Emerging pollutants in the Han River in Seoul, South Korea
Endocrine disrupting compounds (EDCs) and pharmaceuticals and personal care products (PPCPs) are groups of emerging contaminants that have drawn attention in the Han River. These chemicals include estrogenic, androgenic, thyroidal, antibiotics, analgesics, antiseptics substances which can potentially harm human and ecosystem health.
Fig 3. Mean concentrations of EDCs, PPCPs, and perfluoroalkyl substances (PFASs) in the Han River (Kim et al., 2014; Yoon et al., 2010).
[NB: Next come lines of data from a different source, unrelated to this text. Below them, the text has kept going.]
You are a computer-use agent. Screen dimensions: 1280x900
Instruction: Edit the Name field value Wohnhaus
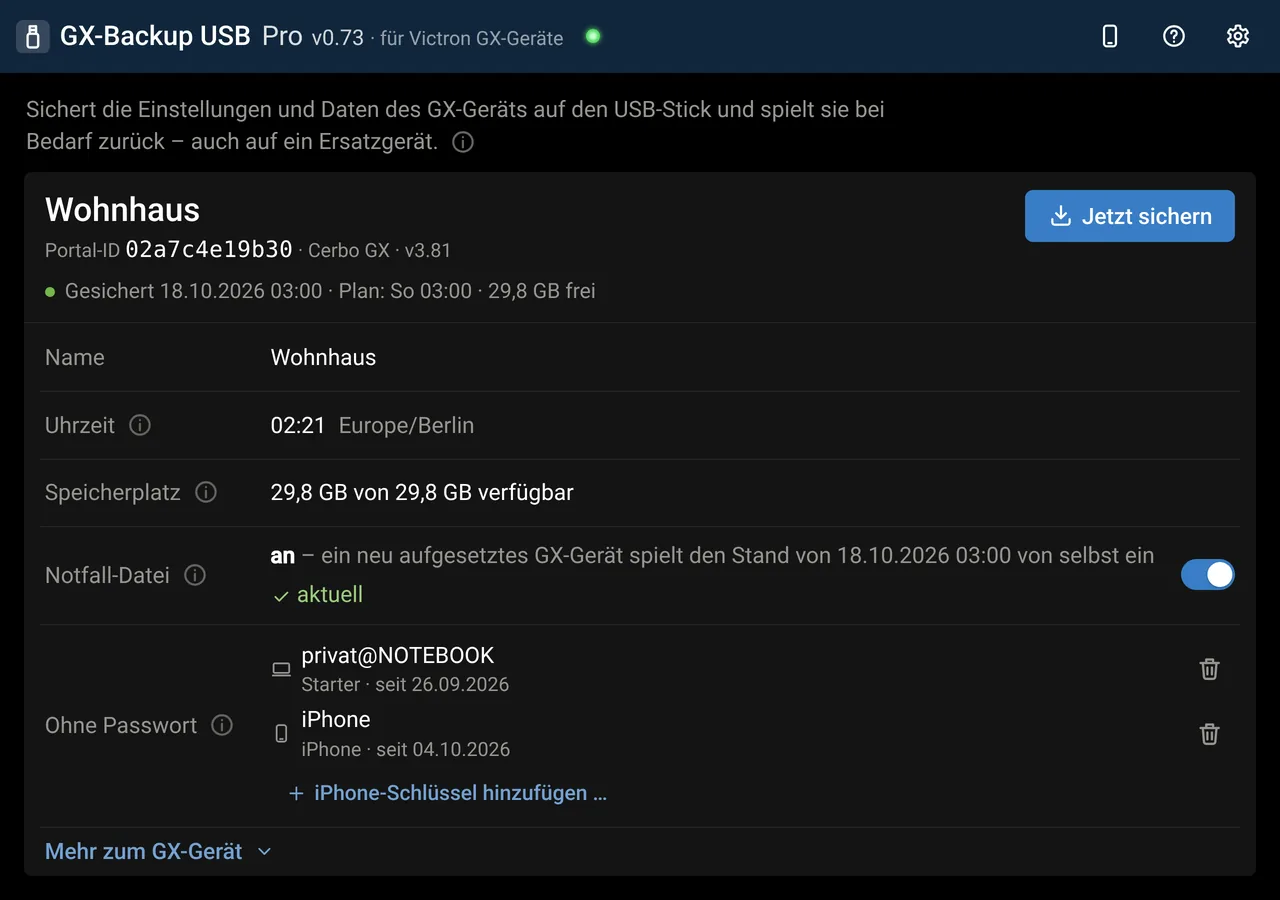[x=323, y=357]

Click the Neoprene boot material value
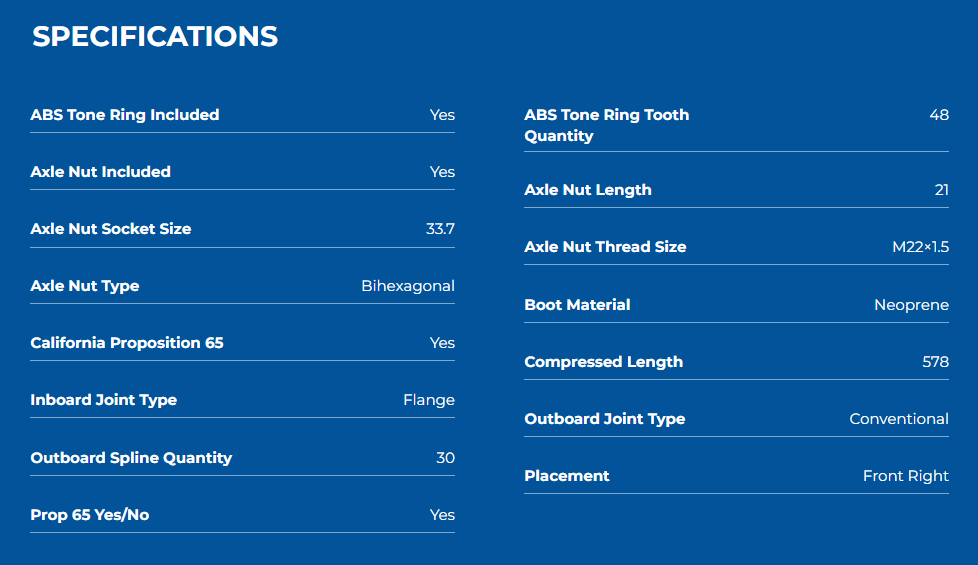tap(911, 305)
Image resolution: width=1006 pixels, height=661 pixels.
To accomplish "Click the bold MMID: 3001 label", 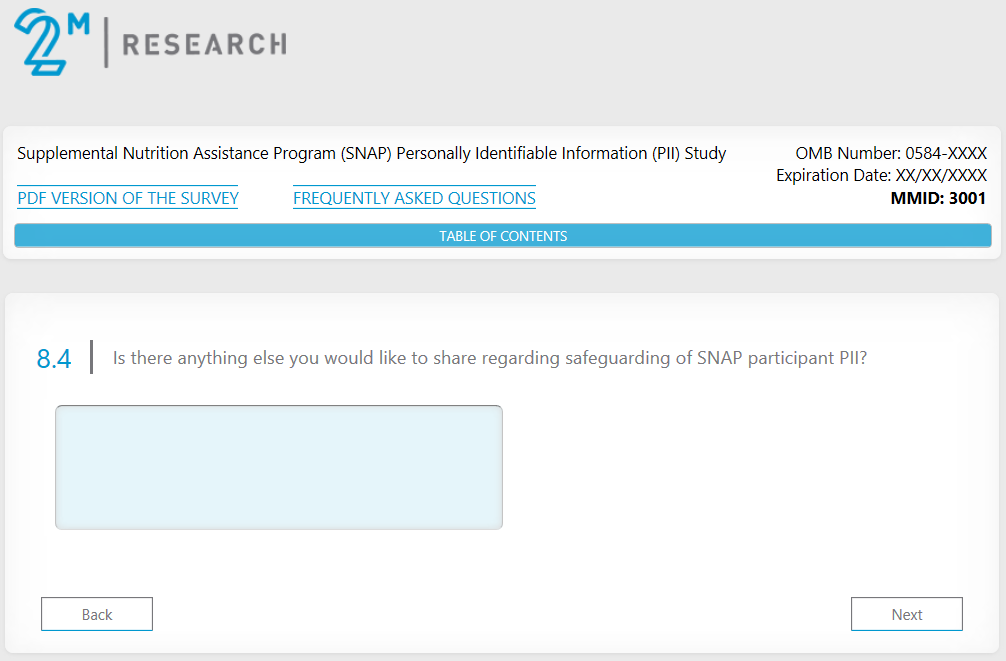I will [x=938, y=198].
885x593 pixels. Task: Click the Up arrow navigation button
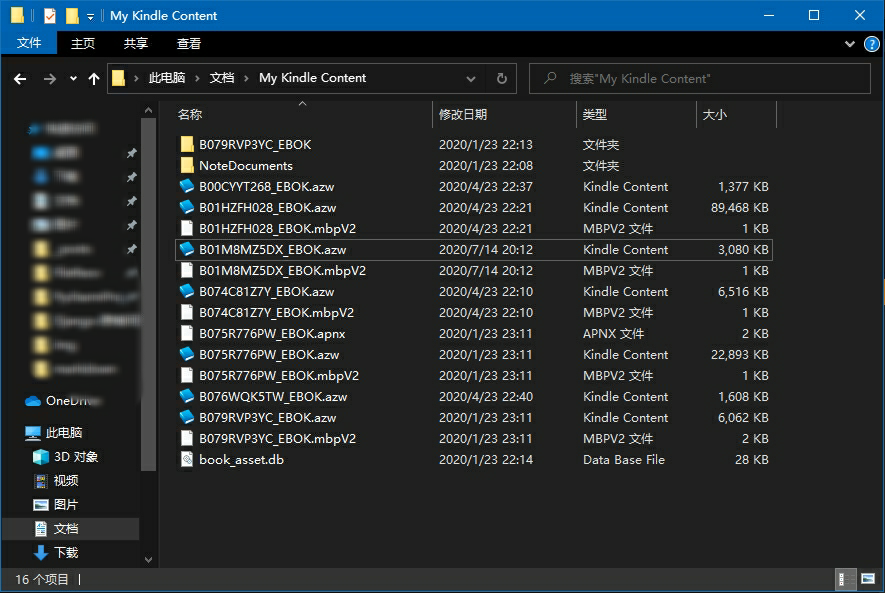tap(94, 78)
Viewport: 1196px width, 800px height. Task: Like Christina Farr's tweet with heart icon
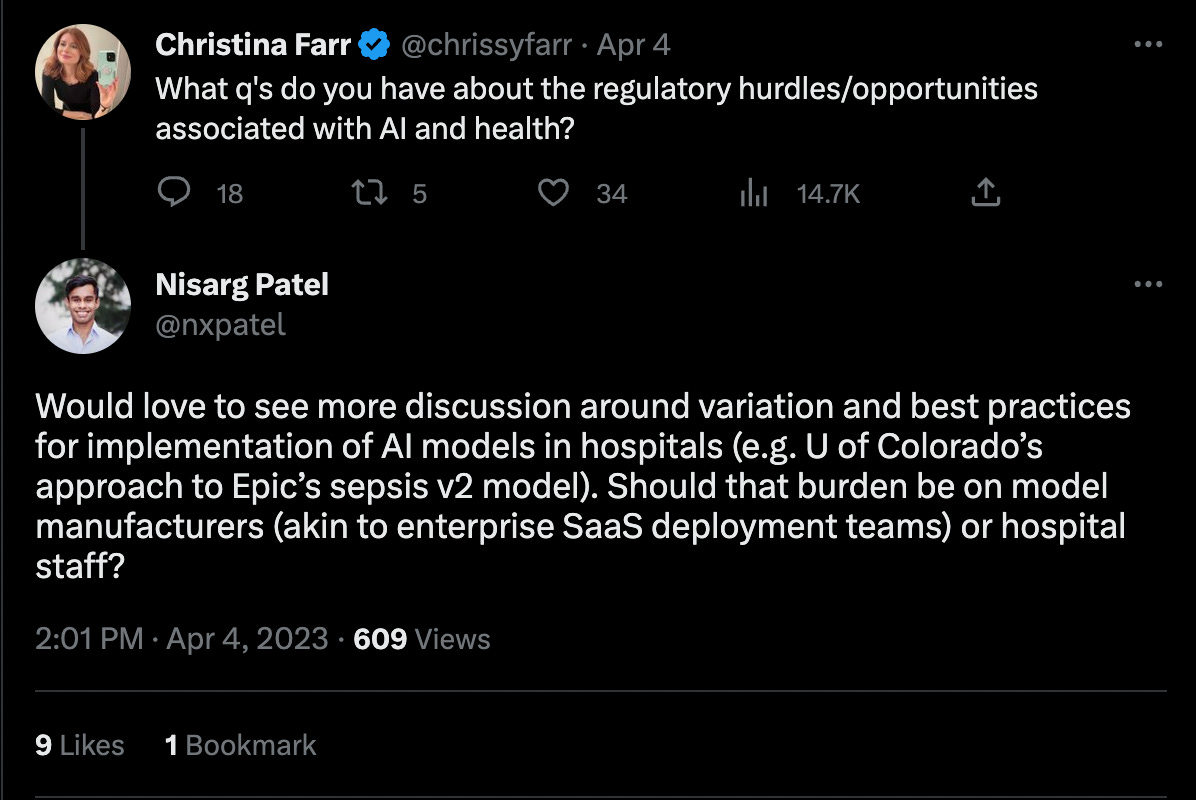[x=553, y=192]
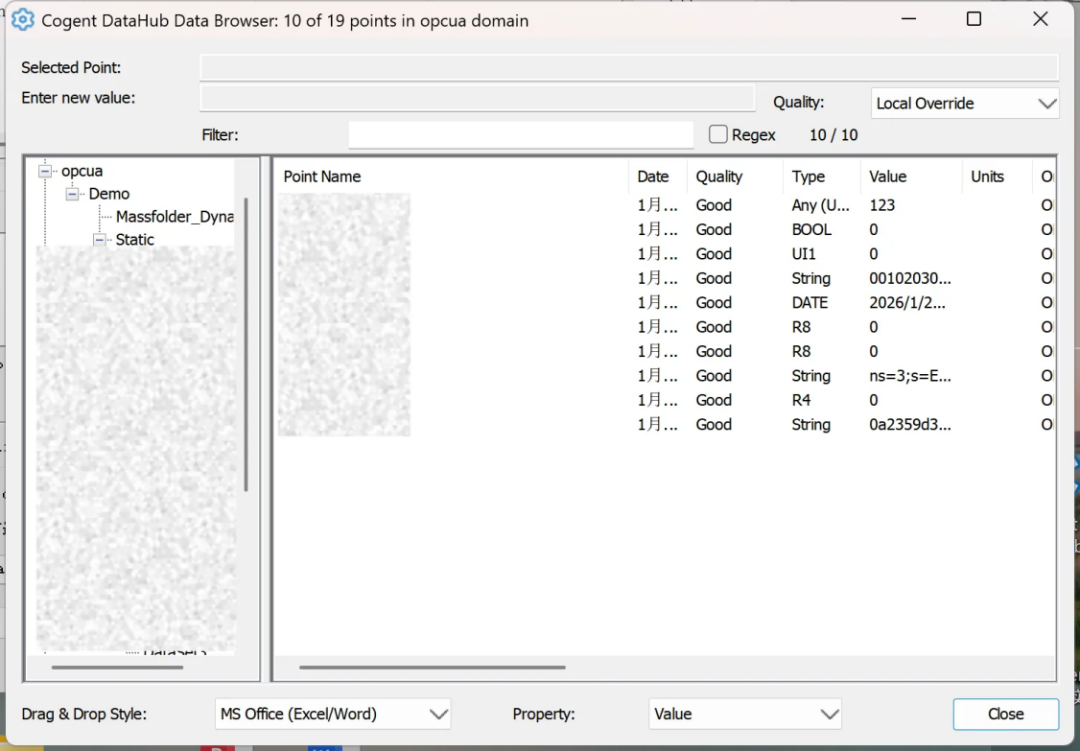Collapse the Static tree node
Screen dimensions: 1080x751
99,240
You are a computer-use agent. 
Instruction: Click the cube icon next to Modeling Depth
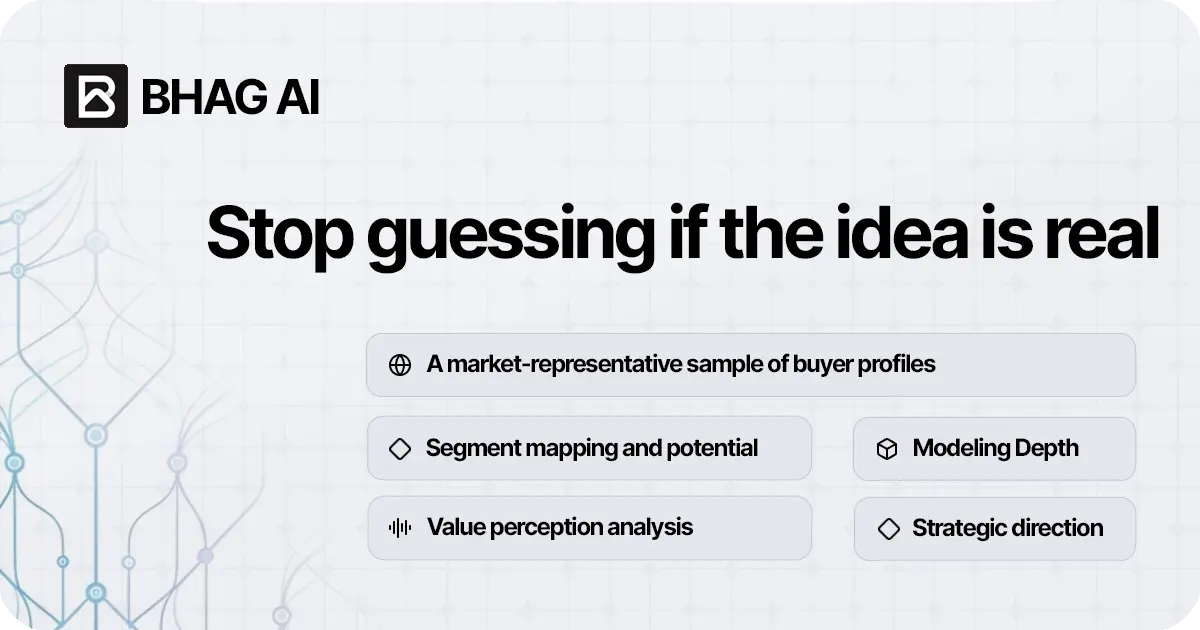point(886,449)
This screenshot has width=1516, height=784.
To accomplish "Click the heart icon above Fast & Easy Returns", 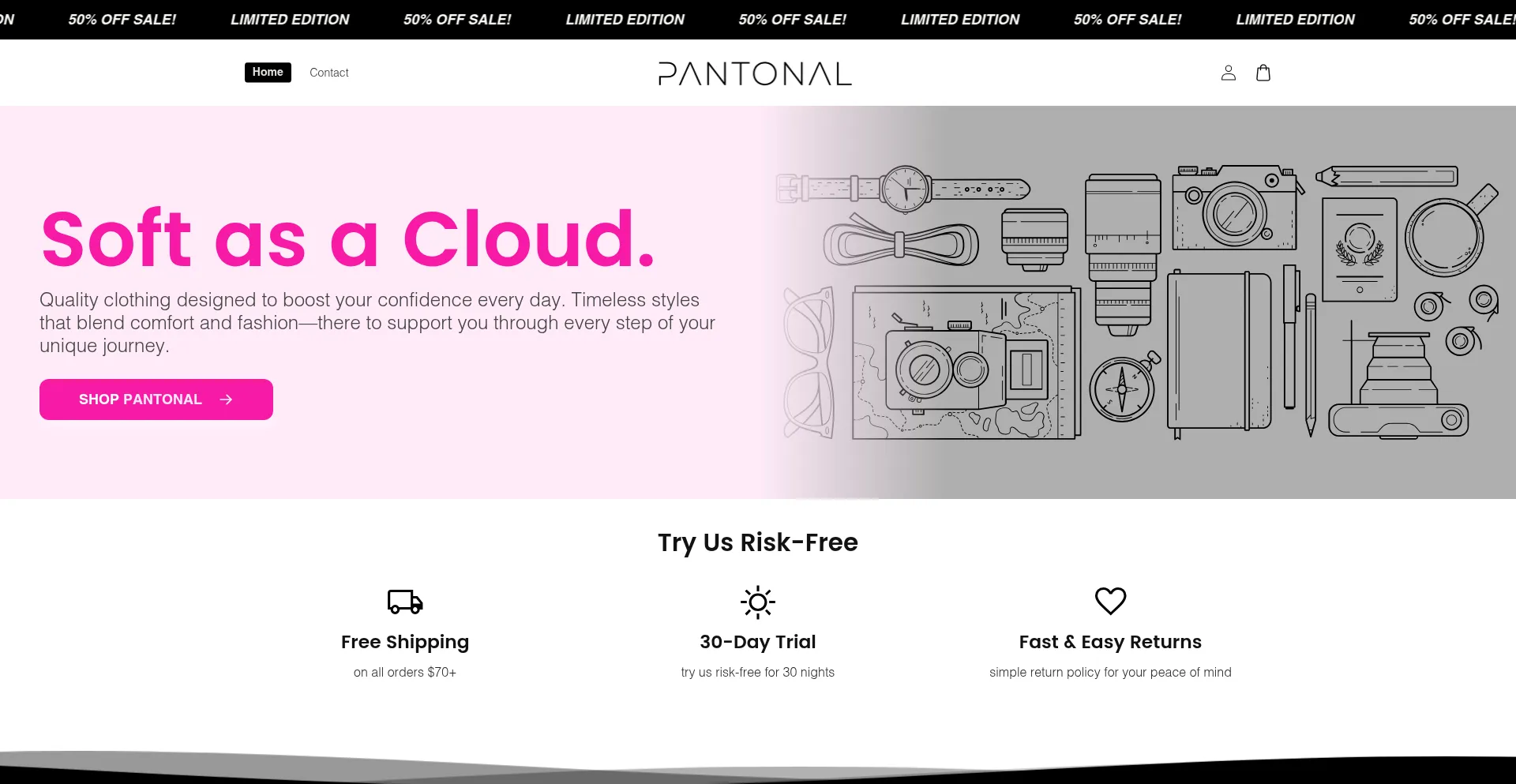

Water samples for EDCs and PPCPs were collected once in 2008 at H1 and H2, and four additional locations between the two (Yoon et al., 2010). Water samples for PFASs were collected once in 2010 at H2 (Kim et al., 2014). PFASs were indicated with asterisk in the compound names.
A total of 41 pollutants were selected and their concentrations in river water was analysed for the Han River (Figure 3; Kim et al., 2014; Yoon et al., 2010). Their concentration in the river water ranged from 0 to 1,013 ng L-1 (Figure 3). Concentrations of iopromide (medical agent: X-ray contrast media) and tris(2-chloropropyl) phosphate (TCPP, fire retardant) were relatively higher than those of the other compounds, while concentrations of the other 25 compounds including perfluoroalkyl substances (PFASs) were under 10 ng L-1 (Fig 3).
The sources of the pollutants are likely to be from human activities in Seoul because the concentrations of them are higher in tributaries or WWTP effluents within Seoul, than in the Han River (Kwon et al., 2017; Yoon et al., 2010). The total concentration of ten PFASs, the newly emerging contaminant, was 11 ng L-1 in the Han River (Fig 3). Similar concentrations of PFASs (10–50 ng L-1) are also found in coastal regions of South Korea (Shi et al., 2021).